Não à guerra!

Coluna da JR do PT no ato de 8 de março em Juiz de Fora (MG)

É o que defende a Juventude Revolução do PT em posição pública. A construção desse futuro passa por enfrentar hoje esse sistema capitalista em agonia com suas diversas faces. Em seus encontros e plenárias, os militantes da JR do PT cantam juntos a palavra-de-ordem: “Sou contra a guerra, a exploração, sou Juventude Revolução!” Isso porque a juventude sabe que a guerra não interessa ao povo!

A guerra leva milhões de jovens a doarem suas vidas por objetivos e ideais que não são seus. Outros tantos são seduzidos a tomar um lado na disputa. Diversas justificativas para isso são criadas, disfarçando a origem verdadeira do problema: o sistema em crise! Como explica a nota da JRdoPT: “A quem interessa essa guerra? Nos colocamos ao lado do povo oprimido ucraniano que sofre com uma guerra que não é sua. Dos jovens que estão sendo enviados para morrer nessa guerra e dos outros milhares que estão sendo impedidos de sair do país. Assim como se coloca ao lado do povo russo que foi às ruas em atos contra esta guerra patrocinada por EUA, Otan e Putin. Nos colocamos ao lado dos jovens soldados russos que também são enviados à morte, pois, na guerra, quem morre são os trabalhadores e filhos dos trabalhadores, defendendo interesses que não são seus”.

O imperialismo alimenta e gera conflitos entre povos para justificar a guerra e a destruição. Por trás de tudo, os interesses e as disputas econômicas. É o que está em jogo na Ucrânia. Disputa de mercados até as últimas consequências, jogando a humanidade num beco sem saída como destaca a nota: “O que está por trás desta guerra é a crise deste sistema podre. O mercado mundial está em colapso desde a crise de 2008, faltam mercados para escoar toda a produção e, com um sistema em crise que precisa criar novos mercados, somos levados à barbárie, apelando para guerra. É importante termos firmes em nossas cabeças que, por trás deste conflito, há um cheiro de gás!”.

Desviar das armadilhas
Seria o caso, para os jovens, de apoiar a invasão de Putin na Ucrânia porque seria ele uma peça de resistência contra o “imperialismo maior” dos EUA? Nessa via equivocada alguns chegam a associá-lo ao socialismo soviético do qual o poder atual não tem um fio de DNA. Ao contrário do que vemos e ouvimos em diversos lugares, Putin não representa uma “resistência ao imperialismo americano”, pelo contrário, Putin é a personificação de todo o processo de destruição e burocratização sofrido pela URSS.

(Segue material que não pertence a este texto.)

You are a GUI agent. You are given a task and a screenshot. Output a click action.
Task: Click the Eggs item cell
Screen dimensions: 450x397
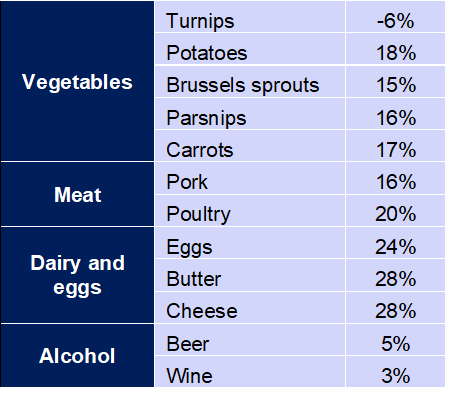pos(250,243)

De outro lado, valeria vestir a camisa da “democracia” da ONU, Otan e União Europeia contra o autoritarismo russo? A ONU tenta levar a cabo um tipo de consenso (com patrões, trabalhadores, governos, sindicatos e etc.) para “salvar” o mundo. Não podemos esquecer que essa ONU, que se diz “defensora da paz”, é a mesma que fecha os olhos para o que acontece na Palestina. É a mesma que ocupou o Haiti em “missão de paz” e é a mesma que viu centenas de milhares de mortos nos últimos anos em guerras promovidas pelos EUA no Iraque, Afeganistão, Síria, entre outros. Por que devemos, então, estar do lado de qualquer um deles?

A nota concluiu afirmando que “uma verdadeira organização de jovens, que quer acabar com a exploração e com o sistema capitalista, não pode estar ao lado de uma guerra que não defende os interesses dos povos! Por isso afirmamos: não à guerra! Por um futuro à juventude sem guerras e exploração! Abaixo o sistema capitalista, responsável por esta crise”!